The Cathedral of St. Francis de Sales is a Catholic cathedral located in Houma, Louisiana, United States. Along with St. Joseph Co-Cathedral in Thibodaux it is the seat of the Diocese of Houma-Thibodaux.

==History==
St. Francis de Sales Parish was founded around 1847 by the Rev. Zéphyrin Lévêque. Mass was initially celebrated in the Terrebonne Parish courthouse. The first church building was completed in 1848 and construction on the present church was begun in 1936 under the direction of the Rev. August Vandebilt.

While the first St. Francis de Sales church was built in the Romanesque style in 1848, The current building was built as the parish Church of St. Francis de Sales in 1938 as the original structure was damaged by a Hurricane in the 1920s. The current building was made possible by the generosity of the Rev. August Vandebilt.

The Sisters of the Marianites of the Holy Cross arrived at the parish church in 1870 to begin the first Catholic School in Terrebonne Parish, Louisiana. The sisters lived in a convent that was built for them on the church grounds. During the first 20 years of the Sister's stay in Houma they taught at the predecessor to St. Francis School, the Houma Academy, which was located on Point Street, and only instructed girls. It wasn't until 1890 that the Sisters founded a school for the boys. The two storied wooden school was situated on the same ground that the present day Youth Center/Gymnasuim and Rectory stands. The current school which houses grades k-7 and is co-ed was built to replace both schools and was completed in 1951 at a cost of over $600,000. The previous Houma Academy began to operate as a boys high school until the completion of Houma Central Catholic High School in 1965. The School was renamed in 1966 to Vandebilt Catholic High School to honor the late Fr. August Vandebilt's commitment to Catholic Education in the area. The Sister's long history at the Cathedral parish and school sadly came to a close in 2011 as the last religious sister, Sr. Immaculata Paisant, Superintendent of Catholic Schools for the Diocese of Houma-Thibodaux retired from her position and returned to the motherhouse in New Orleans, LA. While their presence has faded their legacy and dedication will forever mold the schools identity.

The current church plant includes the main church building, the youth center and gymnasium, the convent, the school, the rectory and the historic cemetery, St. Francis de Sales Cemetery #1. There is a second cemetery located on Main Street that is under the care of the cathedral parish by the name of St. Francis de Sales Cemetery #2 The currently unoccupied convent is undergoing renovation by the Diocesan office of Vocations to serve as a Vocations resource center.

The Cathedral Parish hosts a variety of ministries including a local chapter of the Knights of Columbus, a fraternal organization for Catholic men.
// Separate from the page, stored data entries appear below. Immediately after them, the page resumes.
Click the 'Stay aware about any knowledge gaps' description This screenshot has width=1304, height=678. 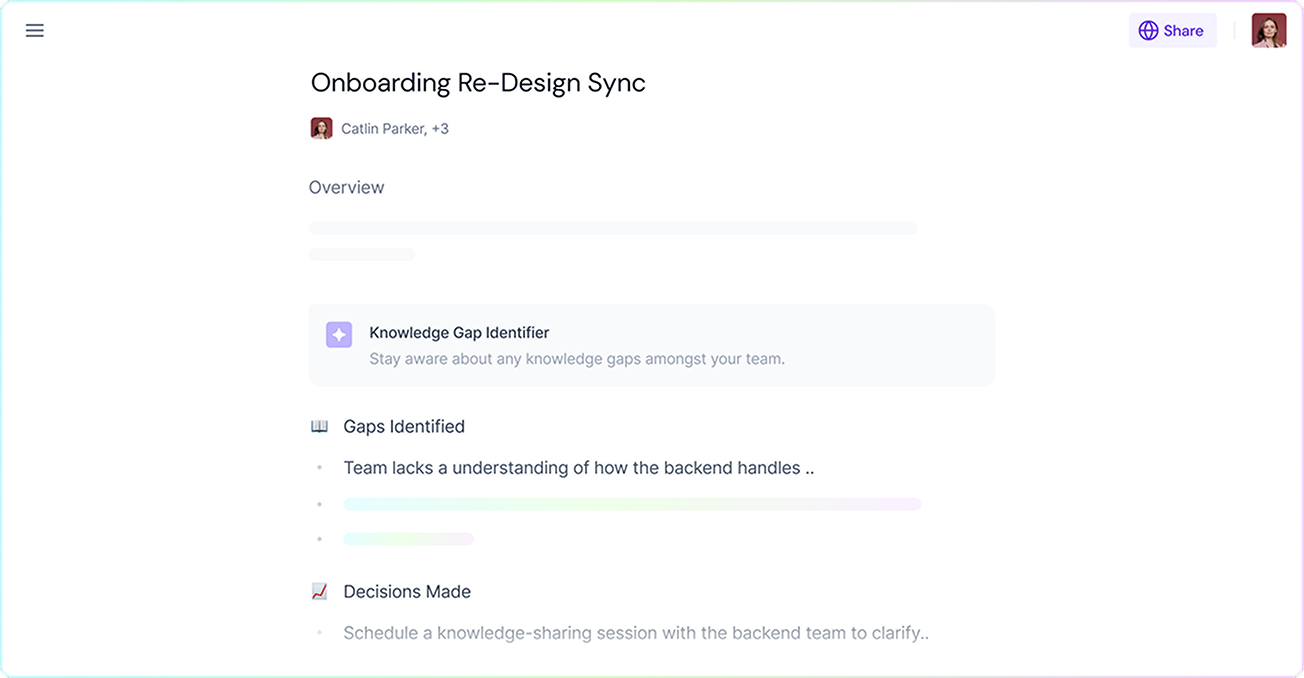[x=576, y=358]
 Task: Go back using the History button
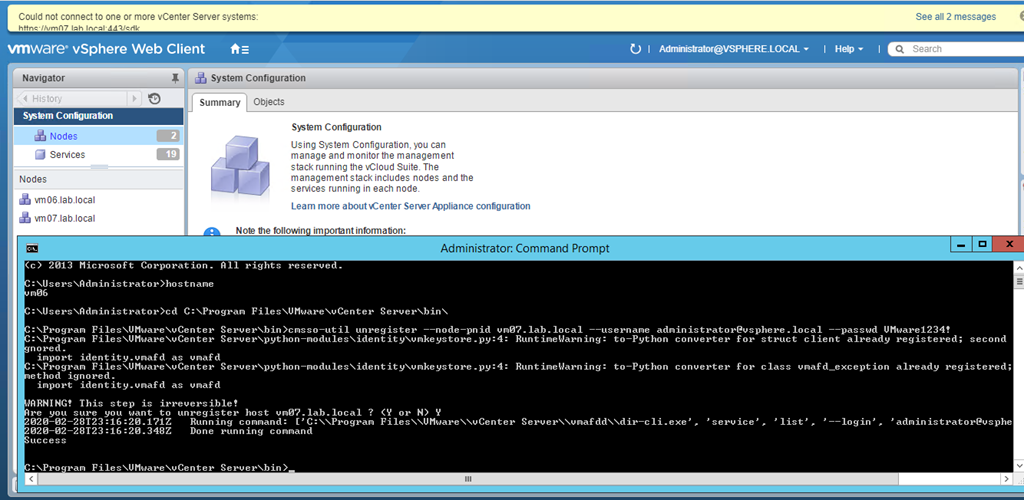tap(47, 98)
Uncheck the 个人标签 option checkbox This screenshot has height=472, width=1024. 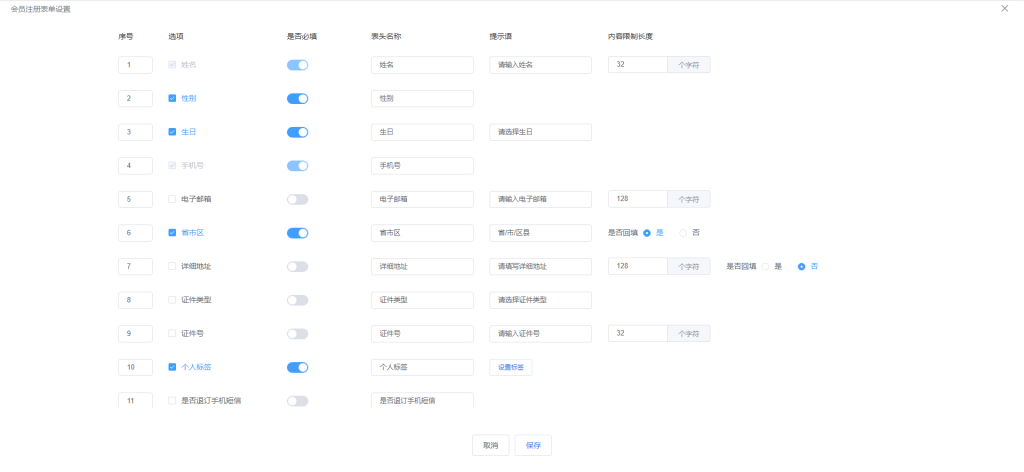pos(172,367)
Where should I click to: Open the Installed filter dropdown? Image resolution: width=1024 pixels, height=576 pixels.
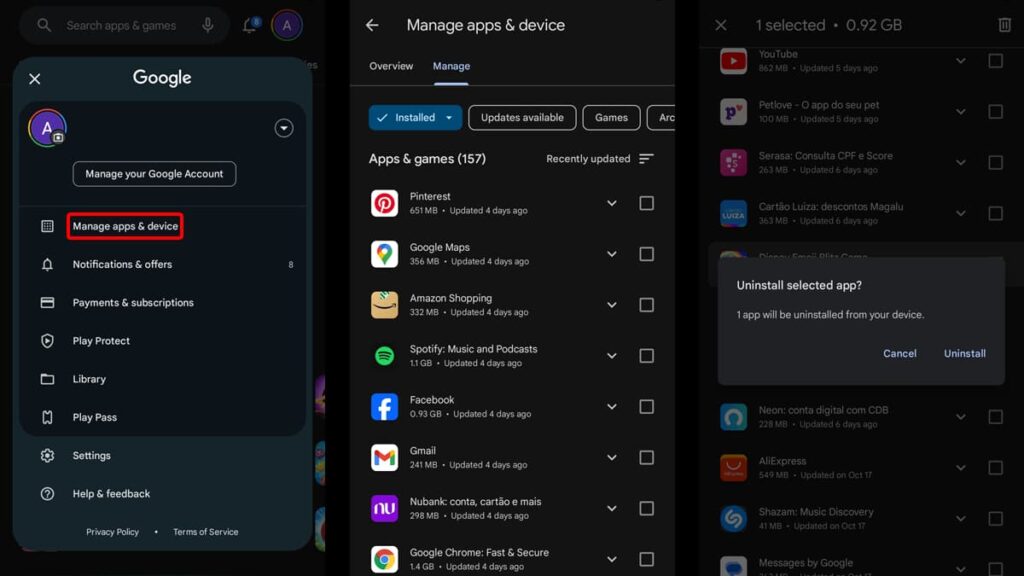[449, 118]
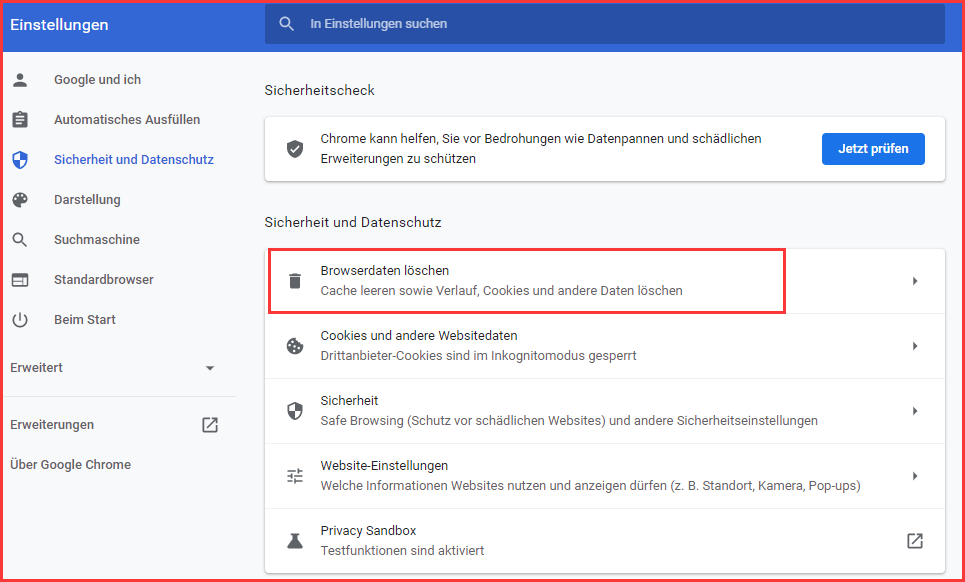Image resolution: width=965 pixels, height=582 pixels.
Task: Click the magnifying glass in the search bar
Action: (287, 23)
The local chapter, Council 1317, was the founding council in Terrebonne Parish and most other councils have formed from the central council in Houma. The Current Grand Knight is Kell Luke. The organisation is the world's largest Catholic Fraternal Charitable organization in the world and is open to all Catholic Men in good standing with the Holy See.

On March 2, 1977 Pope Paul VI established the Diocese of Houma-Thibodaux. St. Francis de Sales Church was elevated to the rank of cathedral and became the seat of the newly created Diocese.

==Bishops==
Bishop Warren Boudreaux, the first Bishop of the Diocese of Houma-Thibodaux is interred under the marble raised altar near the Statue of the Blessed Mother. Bishop Michael Jarrel was the second bishop of the Diocese of Houma-Thibodaux and reigned from this cathedral for a decade from March 4, 1993, until October 10, 2003. Pope John Paul II named Bishop Sam G. Jacobs as the third bishop of the Diocese of Houma-Thibodaux, he took hold of this cathedral on October 10, 2003, and again reigned for just over a decade when he was granted retirement on October 30, 2013. Pope Francis appointed Bishop Shelton Fabre, previously auxiliary to the Archbishop of New Orleans as the fourth bishop of the Diocese of Houma-Thibodaux. Pope Francis appointed Bishop Mario E. Dorsonville, previously auxiliary to the Archdiocese of Washington, as the fifth bishop of the Diocese of Houma-Thibodaux.